In the event that any of the material failures have not been corrected prior to the date of the certification, the RO must make a Qualified Certification.

If the response to this question is “no”, you will be prompted with another question to indicate if there were any events of default during the certification period.

Material Failures

Participating FFI (PFFI)

A material failure is a failure of the PFFI to fulfill the requirements of the FFI agreement if the failure was the result of a deliberate action on the part of one or more of the employees of the PFFI (its agent, sponsor, or compliance FI) to avoid the requirements of the FFI agreement or was an error attributable to a failure of the FFI to implement internal controls sufficient for the PFFI to be in compliance with its agreement.  A material failure includes the following:

(i) The deliberate or systemic failure of the participating FFI to report accounts that it was required to treat as U.S. accounts;

(ii) The deliberate or systemic failure to withhold on pass thru payments to the extent require;

(iii)  The deliberate or systemic failure to deposit taxes withheld;

(iv) The deliberate or systemic failure to accurately report recalcitrant account holders (or non-consenting U.S. accounts under an applicable Model 2 IGA) or payees that are nonparticipating FFIs as required;

(v) A criminal or civil penalty or sanction imposed on the participating FFI (or any branch or office thereof) by a regulator or other governmental authority or agency with oversight over the participating FFI's compliance with the AML due diligence procedures to which it (or any branch or office thereof) is subject and that is imposed based on a failure to properly identify account holders under the requirements of those procedures; and

(vi) A potential future tax liability related to the participating FFI's compliance (or lack thereof) with the FFI agreement for which the FFI establishes, for financial statement purposes, a tax reserve or provision.

A material failure will not constitute an event of default unless such material failure occurs in more than limited circumstances when a PFFI has not substantially complied with the requirements of an FFI agreement.
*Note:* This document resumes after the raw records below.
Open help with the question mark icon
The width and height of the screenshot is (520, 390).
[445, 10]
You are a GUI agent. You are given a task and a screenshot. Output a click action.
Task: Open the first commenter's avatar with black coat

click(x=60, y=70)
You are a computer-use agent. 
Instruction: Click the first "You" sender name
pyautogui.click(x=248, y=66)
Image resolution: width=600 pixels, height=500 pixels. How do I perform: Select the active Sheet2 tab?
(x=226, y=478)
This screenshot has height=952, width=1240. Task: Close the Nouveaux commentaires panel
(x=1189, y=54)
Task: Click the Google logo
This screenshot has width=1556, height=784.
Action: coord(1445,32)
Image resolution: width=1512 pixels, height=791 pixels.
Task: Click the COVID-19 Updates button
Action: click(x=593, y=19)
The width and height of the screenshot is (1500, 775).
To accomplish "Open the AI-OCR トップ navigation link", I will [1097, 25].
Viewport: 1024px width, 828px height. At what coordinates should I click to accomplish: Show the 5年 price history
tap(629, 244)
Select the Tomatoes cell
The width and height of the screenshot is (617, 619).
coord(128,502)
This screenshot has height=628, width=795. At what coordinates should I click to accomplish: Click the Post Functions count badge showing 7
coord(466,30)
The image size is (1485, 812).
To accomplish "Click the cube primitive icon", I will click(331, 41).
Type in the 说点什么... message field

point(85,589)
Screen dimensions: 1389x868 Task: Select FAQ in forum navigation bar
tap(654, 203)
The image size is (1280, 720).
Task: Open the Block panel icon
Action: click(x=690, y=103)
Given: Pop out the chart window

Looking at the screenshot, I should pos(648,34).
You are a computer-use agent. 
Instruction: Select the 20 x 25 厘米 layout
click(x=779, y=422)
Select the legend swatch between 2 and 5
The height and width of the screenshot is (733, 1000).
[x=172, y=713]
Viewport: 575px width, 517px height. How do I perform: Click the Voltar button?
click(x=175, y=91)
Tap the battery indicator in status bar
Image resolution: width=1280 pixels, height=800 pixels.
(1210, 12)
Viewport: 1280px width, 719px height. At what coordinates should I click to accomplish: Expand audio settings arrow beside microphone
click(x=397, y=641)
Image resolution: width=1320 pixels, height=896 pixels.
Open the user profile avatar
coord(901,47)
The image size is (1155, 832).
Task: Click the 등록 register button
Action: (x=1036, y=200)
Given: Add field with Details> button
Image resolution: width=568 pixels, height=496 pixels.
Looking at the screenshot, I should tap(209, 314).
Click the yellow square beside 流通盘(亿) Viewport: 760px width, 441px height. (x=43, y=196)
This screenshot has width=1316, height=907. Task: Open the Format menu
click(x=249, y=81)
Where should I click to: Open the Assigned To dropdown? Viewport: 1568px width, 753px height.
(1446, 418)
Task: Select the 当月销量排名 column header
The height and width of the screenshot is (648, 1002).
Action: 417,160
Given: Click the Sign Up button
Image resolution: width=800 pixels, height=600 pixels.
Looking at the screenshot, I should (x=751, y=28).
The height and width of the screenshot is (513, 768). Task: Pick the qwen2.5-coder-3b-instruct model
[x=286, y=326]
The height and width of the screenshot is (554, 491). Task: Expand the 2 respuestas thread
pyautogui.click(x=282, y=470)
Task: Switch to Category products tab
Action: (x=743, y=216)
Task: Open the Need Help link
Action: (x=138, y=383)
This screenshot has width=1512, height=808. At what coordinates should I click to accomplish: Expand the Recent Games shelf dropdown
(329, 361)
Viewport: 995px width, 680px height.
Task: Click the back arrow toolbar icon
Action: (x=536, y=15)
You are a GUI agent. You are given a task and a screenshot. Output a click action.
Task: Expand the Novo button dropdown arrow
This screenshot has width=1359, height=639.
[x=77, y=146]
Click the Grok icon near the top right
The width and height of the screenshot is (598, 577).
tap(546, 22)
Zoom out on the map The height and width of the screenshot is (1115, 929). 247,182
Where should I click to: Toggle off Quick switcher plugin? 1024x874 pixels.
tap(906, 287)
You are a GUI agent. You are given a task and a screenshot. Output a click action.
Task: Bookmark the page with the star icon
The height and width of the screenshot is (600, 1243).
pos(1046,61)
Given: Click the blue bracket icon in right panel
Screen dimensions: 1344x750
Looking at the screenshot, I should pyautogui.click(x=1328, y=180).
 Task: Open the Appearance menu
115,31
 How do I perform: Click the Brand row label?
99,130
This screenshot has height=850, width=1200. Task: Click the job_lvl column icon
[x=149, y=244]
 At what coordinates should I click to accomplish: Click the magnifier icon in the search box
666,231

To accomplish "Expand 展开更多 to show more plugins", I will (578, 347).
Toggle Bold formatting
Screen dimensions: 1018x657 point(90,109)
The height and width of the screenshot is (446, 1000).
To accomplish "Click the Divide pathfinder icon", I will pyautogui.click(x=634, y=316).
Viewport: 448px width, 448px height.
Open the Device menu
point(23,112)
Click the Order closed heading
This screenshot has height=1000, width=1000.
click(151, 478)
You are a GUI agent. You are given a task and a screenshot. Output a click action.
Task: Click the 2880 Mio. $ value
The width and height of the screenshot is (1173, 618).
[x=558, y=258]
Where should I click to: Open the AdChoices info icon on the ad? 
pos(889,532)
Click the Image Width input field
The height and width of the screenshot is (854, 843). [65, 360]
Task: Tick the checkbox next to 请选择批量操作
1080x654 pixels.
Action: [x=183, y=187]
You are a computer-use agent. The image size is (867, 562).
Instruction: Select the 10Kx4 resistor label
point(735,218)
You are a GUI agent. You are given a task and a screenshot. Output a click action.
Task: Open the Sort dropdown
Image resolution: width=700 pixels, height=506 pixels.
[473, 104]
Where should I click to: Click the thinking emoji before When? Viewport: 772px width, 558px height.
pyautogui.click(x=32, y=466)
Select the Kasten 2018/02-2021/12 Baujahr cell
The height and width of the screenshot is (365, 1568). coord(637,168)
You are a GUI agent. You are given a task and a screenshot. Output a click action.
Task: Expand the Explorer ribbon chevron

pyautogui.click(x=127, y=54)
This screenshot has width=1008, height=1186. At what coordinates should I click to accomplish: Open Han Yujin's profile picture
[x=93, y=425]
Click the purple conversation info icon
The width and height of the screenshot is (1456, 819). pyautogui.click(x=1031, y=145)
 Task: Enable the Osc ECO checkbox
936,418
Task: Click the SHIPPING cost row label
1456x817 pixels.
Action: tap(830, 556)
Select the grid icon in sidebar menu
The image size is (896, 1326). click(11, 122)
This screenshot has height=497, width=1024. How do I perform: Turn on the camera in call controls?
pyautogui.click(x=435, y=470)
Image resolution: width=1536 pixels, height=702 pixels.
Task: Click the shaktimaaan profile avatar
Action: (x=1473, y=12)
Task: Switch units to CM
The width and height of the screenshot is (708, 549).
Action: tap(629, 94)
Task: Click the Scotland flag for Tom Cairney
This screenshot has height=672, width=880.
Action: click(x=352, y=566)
Sponsoring entities of sponsored FFIs

A material failure is a failure of the sponsoring entity with respect to each sponsored FFI to satisfy the requirements under the regulations or an applicable Model 2 IGA if the failure was the result of a deliberate action on the part of one or more employees of the sponsoring entity or was an error attributable to a failure of the sponsoring entity to implement internal controls sufficient for the sponsoring entity to meet its requirements. A material failure includes the following:

(i) With respect to any sponsored FFI, the deliberate or systemic failure of the sponsoring entity to report accounts that it was required to treat as U.S. accounts;

(ii) With respect to any sponsored FFI, the deliberate or systemic failure of the sponsoring entity to withhold on pass thru payments to the extent require;

(iii)  With respect to any sponsored FFI, the deliberate or systemic failure of the sponsoring entity to deposit taxes withheld;

(iv) With respect to any sponsored FFI, the deliberate or systemic failure of the sponsoring entity to accurately report recalcitrant account holders (or non-consenting U.S. accounts under an applicable Model 2 IGA) or payees that are nonparticipating FFIs as required;

(v) A criminal or civil penalty or sanction imposed on the sponsoring entity or any sponsored FFI (or any branch or office of the sponsoring entity or any sponsored FFI) by a regulator or other governmental authority or agency with oversight over the sponsoring entity's compliance with the AML due diligence procedures to which it (or any branch or office thereof) is subject and that is imposed based on a failure to properly identify account holders under the requirements of those procedures;

(vi) A potential future tax liability of any sponsored FFI related to its compliance (or lack thereof) with the due diligence, withholding and reporting requirements for which such sponsored FFI has established, for financial statement purposes, a tax reserve or provision;

(vii) A potential contractual liability under the sponsorship agreement of the sponsoring entity to any sponsored FFI related to the sponsoring entity’s compliance (or lack thereof) with its requirements as a sponsoring entity for which the sponsoring entity has established, for financial purposes, a reserve or provision; and

(viii) Failure to register with the IRS as a sponsoring entity or to register each sponsored FFI as required.

A material failure will not constitute an event of default unless such material failure occurs in more than limited circumstances when a sponsoring entity has not substantially complied with its requirements.